General Fonseka in pensive mood.

At a press conference on Friday November 13th 2009, questions were raised as to the letter of resignation sent by Gen Sarath Fonseka. Anticipating such questions, Minister Mahinda Samarasinghe had obtained a copy of the letter, but I had not as yet seen it, and I therefore asked whether any of the journalists present had seen a copy of the actual letter, and what language it was in.

One of the journalists was surprised, since I had mentioned earlier that I too had received a copy of the purported letter by email. I explained that we had had several instances of subtly changed documents being circulated, obviously for political purposes. The two different versions of the ISGA with the LTTE were foremost in my mind, given the explanation by a Sunday newspaper then of the fact that the wrong version had been sent to President Kumaratunga. It was suggested – and by a paper commonly associated with the opposition – that the mistake was deliberate, and designed to precipitate the then President into an aggressive reaction that could be shown up as absurd.

The consensus at the press conference was that the circulated letter was the true one, and a cursory glance at the first page of the copy with Minister Samarasinghe suggested that this was the case. However, two days later, a Sunday newspaper produced the correct version, and also highlighted the differences between this and the copy circulated by email. The thrust of the article was that what had happened suggested that Gen Fonseka was an unreliable ally, and pains were taken to suggest that he would not be in favour of media freedom. Indeed the article seemed to suggest that many of the criticisms made earlier of the government with regard to this issue arose from Gen Fonseka’s approach.

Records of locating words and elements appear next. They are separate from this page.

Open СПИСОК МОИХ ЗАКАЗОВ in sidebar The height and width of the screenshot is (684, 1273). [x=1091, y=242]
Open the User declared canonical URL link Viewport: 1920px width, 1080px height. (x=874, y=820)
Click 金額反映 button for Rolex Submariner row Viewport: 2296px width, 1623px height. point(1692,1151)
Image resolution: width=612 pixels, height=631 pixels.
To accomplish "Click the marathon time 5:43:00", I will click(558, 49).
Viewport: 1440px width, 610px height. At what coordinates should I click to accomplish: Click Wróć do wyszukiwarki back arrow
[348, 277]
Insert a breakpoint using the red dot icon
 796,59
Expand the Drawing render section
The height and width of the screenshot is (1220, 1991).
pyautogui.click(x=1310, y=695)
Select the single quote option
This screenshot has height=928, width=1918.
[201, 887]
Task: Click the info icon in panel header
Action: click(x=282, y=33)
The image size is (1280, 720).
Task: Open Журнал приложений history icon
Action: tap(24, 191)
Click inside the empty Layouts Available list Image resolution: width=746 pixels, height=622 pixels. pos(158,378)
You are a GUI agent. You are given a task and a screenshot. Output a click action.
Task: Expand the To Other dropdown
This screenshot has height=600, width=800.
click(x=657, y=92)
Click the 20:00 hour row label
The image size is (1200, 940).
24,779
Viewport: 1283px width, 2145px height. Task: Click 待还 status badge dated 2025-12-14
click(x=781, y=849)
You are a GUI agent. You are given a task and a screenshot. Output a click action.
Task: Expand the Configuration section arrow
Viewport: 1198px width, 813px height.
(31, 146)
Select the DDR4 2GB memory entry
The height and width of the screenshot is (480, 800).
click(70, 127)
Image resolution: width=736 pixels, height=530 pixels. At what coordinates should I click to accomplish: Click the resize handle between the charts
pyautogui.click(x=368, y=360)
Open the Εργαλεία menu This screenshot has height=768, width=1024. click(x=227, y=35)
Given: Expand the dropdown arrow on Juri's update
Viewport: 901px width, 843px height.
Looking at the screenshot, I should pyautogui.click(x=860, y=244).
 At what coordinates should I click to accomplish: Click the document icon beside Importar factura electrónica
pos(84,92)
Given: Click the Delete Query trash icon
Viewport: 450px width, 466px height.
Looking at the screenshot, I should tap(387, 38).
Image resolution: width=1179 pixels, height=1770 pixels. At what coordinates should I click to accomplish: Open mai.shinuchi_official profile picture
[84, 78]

It also highlighted some of the reasons the General had given as to his concern for the IDPs, namely that that the government was resettling quickly because it did not want to incur expenditure on them. While arguing that demining and the provision of infrastructure were inadequate at present, he stressed that he  wanted more troops to ensure security, and that there had been insufficient  checking thus far to confirm the identity of possible infiltrated terrorists amongst the displaced. The impression the article created was that Gen Fonseka wanted the IDPs kept on in the camps, with enhanced security measures.

 All this is characteristic of the General as he presented himself to the public in the past, and suggests that he at least is an honest man. It is also not surprising that some of his ideas are at variance with those of his possible allies, and the arguments that will have to be used to overcome gross inconsistencies will surely prove most entertaining in the weeks ahead, if the proposed alliances go through. What is surprising however is the emphasis on the discrepancies in a paper that seemed triumphant the previous week in asserting that the alliance had been sealed.

The impression this article creates is that there are some doubts in the UNP, and in particular its leadership, about the alliance. Perhaps the strategy earlier of the party was to exacerbate differences between Gen Fonseka and the President and persuade him to run as a third party candidate. When it became clear that he was not prepared to sacrifice himself in that way, the idea then sold to them by increasingly independent strategists was that he would become essentially a standard bearer for their policies.

By changing the letter so dramatically, the General showed that he had no intention of becoming a puppet, and that he still wanted to ensure the primacy of his own approach to politics. This is entirely understandable, and that is why I was surprised at the claim in the article that the initially leaked document had been agreed upon. I cannot for a moment conceive of the General freely agreeing to some elements in the original document, and I can also see why he needed to stress other elements if he is to put himself forward as a serious Presidential candidate running on his security credentials.

That is why the media finds the passive voice so useful. It would be interesting however to find out who had agreed upon the first document. The suggestion later that the text had been prepared in consultation with the Opposition parties also seems misleading, in that the text seems rather prepared by those Opposition parties to satisfy their own requirement of common ground. Thus they gave their sop to Cerberus by concentrating initially on the General’s personal grievances, but planned to end with a flourish by emphasizing areas on which they could agree, and which they assumed would be electorally popular.

Obviously the UNP and the JVP could find common ground now, institutional memories being so short, on the need to protect the media and fight corruption and reduce the cost of living. But since victory also needed the total support of the minorities, the plight of the IDPs had to be highlighted. Since, contrary to earlier critiques, resettlement was proceeding apace, the joint Opposition draft stressed the need for freedom of movement for those still within the Centres. Sadly for them General Fonseka turned that on its head, ignoring that point and instead raising objections to swift resettlement, and in particular security concerns.

I find it difficult to believe that the General was hypocritical enough to agree to the original draft and then renege on this agreement. Rather, if the newspaper article was in any sense accurate, it would seem that those negotiating on his behalf agreed on a text that was inspired by what might be termed joint opposition concerns. He then refused to be party to subterfuges that made a nonsense of concerns he had raised previously.

Perhaps by now the concerns raised by the article have been settled, and we will have more joint opposition statements that will take in the international community while also winning votes. But I suspect there will be many more intriguing letters and dissonant declarations before this confusing game draws to a conclusion.